Feeling alone when your child just won’t fall asleep? You’re not.
It was 3am and there was insistent knocking on the door.
As I struggled to open it in the strange hotel room I was confused to see a man in a suit with a lapel badge saying Night Manager on it.
“Sorry Ma’am we’ve had complaints about the baby crying. Do you think you could keep it down a little.”
Your f***ing kidding me. Keep it down? What do you think I’ve bloody well been doing? I silently fumed saying none of it. I was too busy crying.
“Here you go” I said through the tears as I handed him my baby. “You try. I’ve been trying for seven months and nothing I can do to make him stop.”

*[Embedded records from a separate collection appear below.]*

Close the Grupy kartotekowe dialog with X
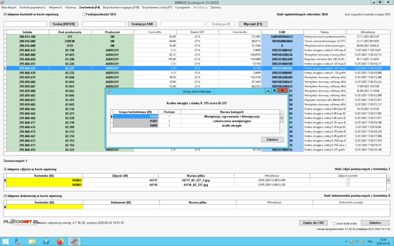 282,91
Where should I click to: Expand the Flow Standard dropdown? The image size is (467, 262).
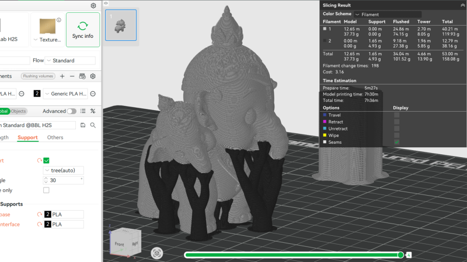coord(70,61)
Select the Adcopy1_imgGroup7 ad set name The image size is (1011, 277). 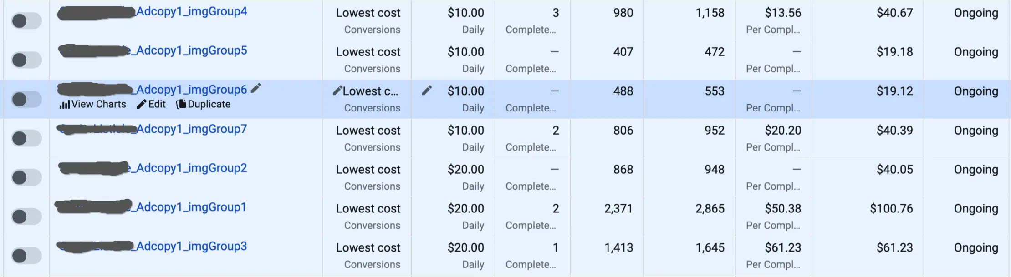(x=191, y=129)
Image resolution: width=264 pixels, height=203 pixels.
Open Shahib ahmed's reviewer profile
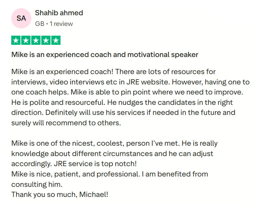point(59,13)
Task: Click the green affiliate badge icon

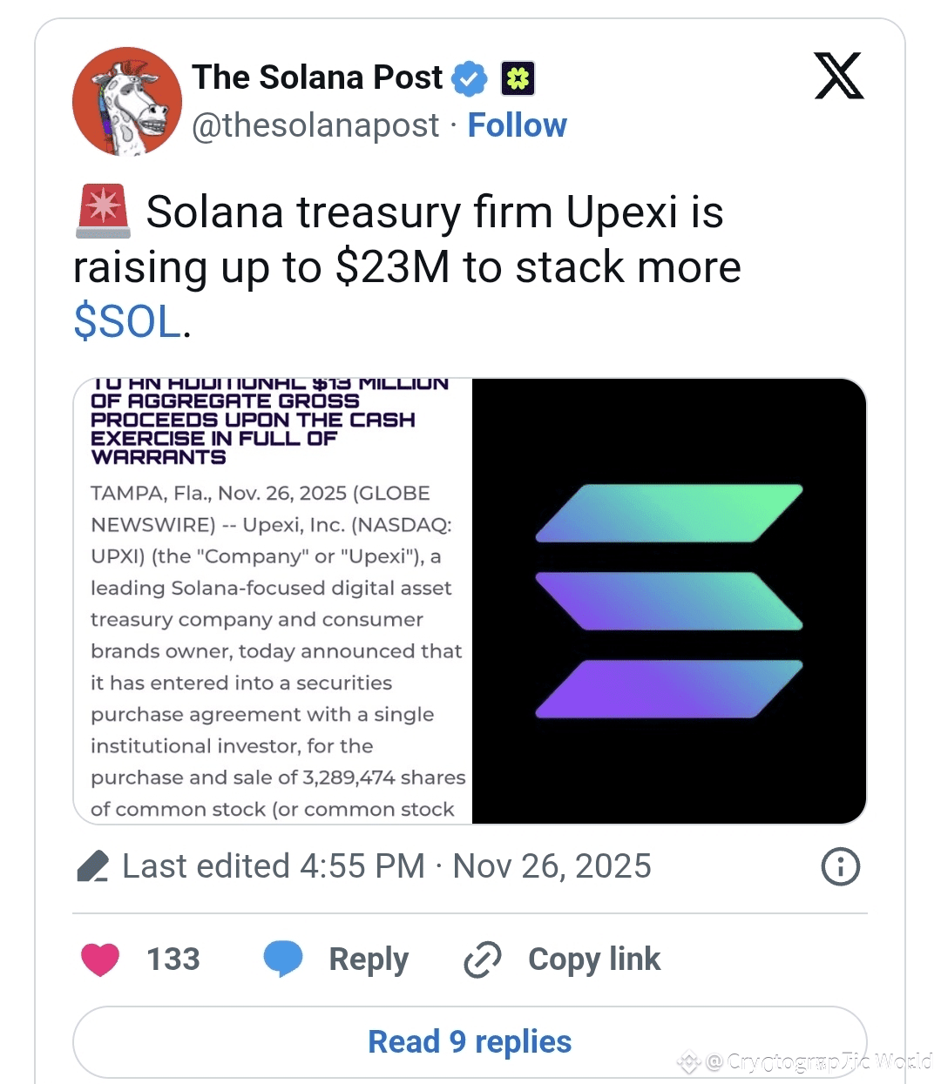Action: point(518,78)
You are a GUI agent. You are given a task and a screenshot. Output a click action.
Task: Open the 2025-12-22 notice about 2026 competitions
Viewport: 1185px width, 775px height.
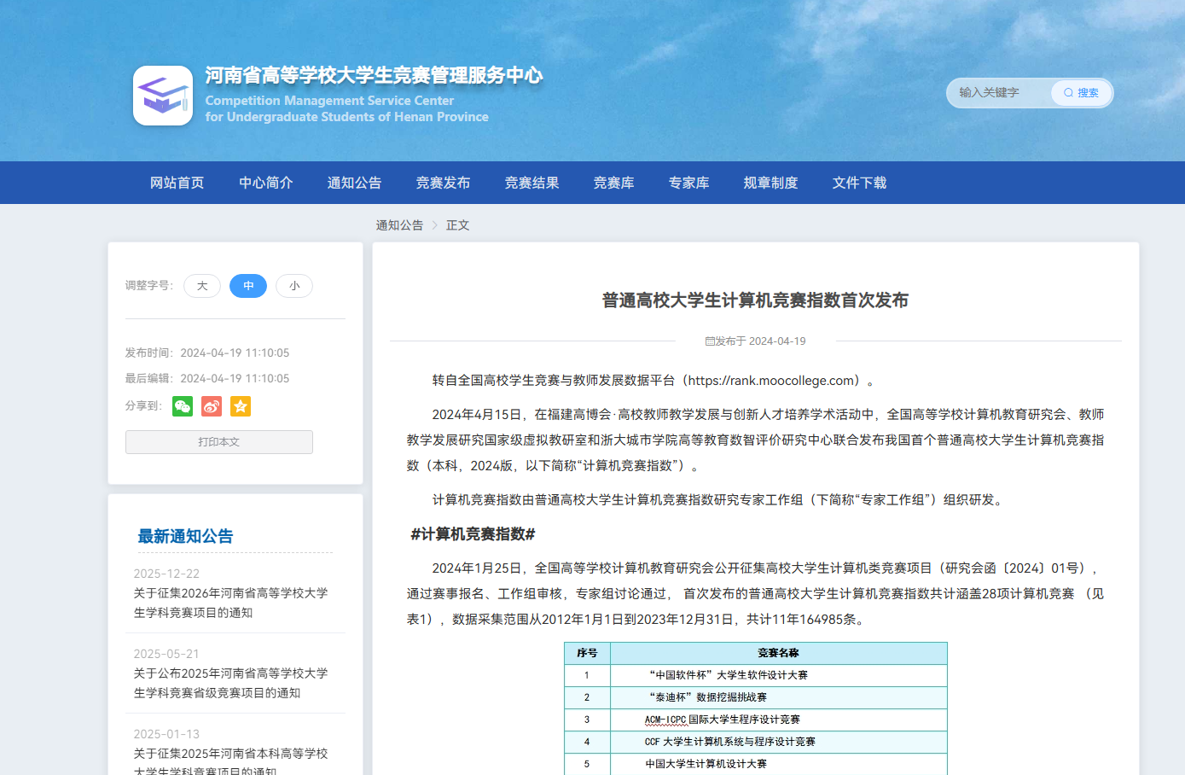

The manager, stunned to be holding a screaming seven-month old before a wild-eyed bawling milk stained mother quietly handed him back and fled.
Eight months later my second son finally stopped crying.
I don’t know the reason things got better. It was a combination of being older I guess, of his reflux medication working and the fact that I caved in completely and allowed him to sleep on top of me (literally) every night.
15-months of my baby crying for hours and hours at a time nearly broke me. Memories of it are hazy. It was a shock right to the core after scoring an ‘easy’ baby for number one.
But no matter how hard it seems and how alone you feel when you are wrung dry with exhaustion there is always someone out there suffering along with you.